Sayılan sebeplerden dolayı kanun teklifinin kamu yararı ya da haklı neden taşımadığı açıktır. Bu haliyle kanunlaşması halinde Anayasa Mahkemesinin önüne geldiğinde HMK m.3’ten farklı olarak yorumlayarak iptal etmekten kaçınması için bir sebep gözükmemektedir.

Diğer açıklamalar:

Her ne kadar bazı Avrupa ülkelerinde idari yargının görev alanını daraltan düzenlemeler yapılsa da bu kadar kapsamlı bir düzenlemeye rastlanmamaktadır[2]. Tespit edebildiğimiz kadarıyla insan zararları gibi bir ihtisas mahkemesi ise İsviçre, İtalya, Almanya, İngiltere ve Fransa’da mevcut değildir. Dolayısıyla böyle bir yargı kolu değişikliğine niçin ihtiyaç duyulduğu bir kez daha sorulmalıdır.

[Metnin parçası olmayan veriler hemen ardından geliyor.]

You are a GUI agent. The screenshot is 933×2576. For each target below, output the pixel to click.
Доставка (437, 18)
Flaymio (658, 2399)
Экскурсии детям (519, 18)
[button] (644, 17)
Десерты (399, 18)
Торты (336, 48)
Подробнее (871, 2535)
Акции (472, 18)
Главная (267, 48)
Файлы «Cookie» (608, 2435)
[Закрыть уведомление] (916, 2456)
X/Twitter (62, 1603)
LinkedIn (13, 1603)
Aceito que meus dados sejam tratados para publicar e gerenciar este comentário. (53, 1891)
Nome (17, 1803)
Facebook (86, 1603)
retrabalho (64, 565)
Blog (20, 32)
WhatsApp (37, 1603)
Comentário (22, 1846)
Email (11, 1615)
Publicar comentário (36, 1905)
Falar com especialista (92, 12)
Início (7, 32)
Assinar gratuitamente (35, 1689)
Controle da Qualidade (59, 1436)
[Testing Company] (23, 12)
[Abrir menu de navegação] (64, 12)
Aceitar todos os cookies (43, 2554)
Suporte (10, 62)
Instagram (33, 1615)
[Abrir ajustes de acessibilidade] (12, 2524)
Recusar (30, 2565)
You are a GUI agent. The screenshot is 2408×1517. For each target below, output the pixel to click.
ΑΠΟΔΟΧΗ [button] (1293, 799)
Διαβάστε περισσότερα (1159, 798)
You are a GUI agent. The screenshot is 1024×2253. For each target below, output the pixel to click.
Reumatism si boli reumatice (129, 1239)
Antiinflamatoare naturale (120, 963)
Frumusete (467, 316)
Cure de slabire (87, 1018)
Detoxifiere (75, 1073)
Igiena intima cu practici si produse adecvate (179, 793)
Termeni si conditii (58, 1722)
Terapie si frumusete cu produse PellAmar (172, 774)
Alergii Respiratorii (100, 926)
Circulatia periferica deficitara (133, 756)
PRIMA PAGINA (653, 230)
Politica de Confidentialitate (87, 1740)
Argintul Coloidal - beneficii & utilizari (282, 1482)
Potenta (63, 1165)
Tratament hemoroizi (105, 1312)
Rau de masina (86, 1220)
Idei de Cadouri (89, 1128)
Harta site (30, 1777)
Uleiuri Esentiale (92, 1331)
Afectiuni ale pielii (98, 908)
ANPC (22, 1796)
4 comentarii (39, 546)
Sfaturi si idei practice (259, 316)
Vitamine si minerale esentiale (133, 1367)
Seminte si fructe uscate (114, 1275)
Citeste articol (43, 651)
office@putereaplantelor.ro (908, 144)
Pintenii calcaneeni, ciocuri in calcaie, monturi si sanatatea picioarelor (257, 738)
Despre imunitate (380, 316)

Netice itibariyle eğer amaç bireylerin yargı yolu uyuşmazlıklarıyla vakit ve hak kaybı yaşamaması ve davalarının istikrar içinde, süratle çözümlenmesi ise, bunun yolu yargı kolu değişikliği ile bir yargı tekeli oluşturmak değil; ilgili yargı kolu uyuşmazlıklarını sonlandıracak ve en önemlisi de kendi yargı kolunda adil ve hızlı çözülmesini sağlayacak düzenlemelere gitmektir. Bu sayede bu davalar idari yargı-adli yargı ayrımı zedelenmeden, yargıda bütünlük bozulmadan ve aynı zamanda süratle sonuçlanabilecektir.

Ömer Ali GİRGİN
Eskişehir Anadolu Üniversitesi Hukuk Fakültesi Medeni Hukuk Kürsüsü Araştırma Görevlisi


----------------------
[1] GÖZLER, Kemal – KAPLAN, Gürsel, “İdari Eylemlerden Kaynaklanan Zararlara İlişkin Davalar Adli Yargının Görev Alanına Sokulabilir mi? (HMK m.3 ve TBK m.55/2 Hakkında Eleştiriler)”, Terazi Aylık Hukuk Dergisi, Yıl 6, Kasım 2011, Sayı 63, s. 36 – 41.
[2] GÖZLER – KAPLAN, s. 39.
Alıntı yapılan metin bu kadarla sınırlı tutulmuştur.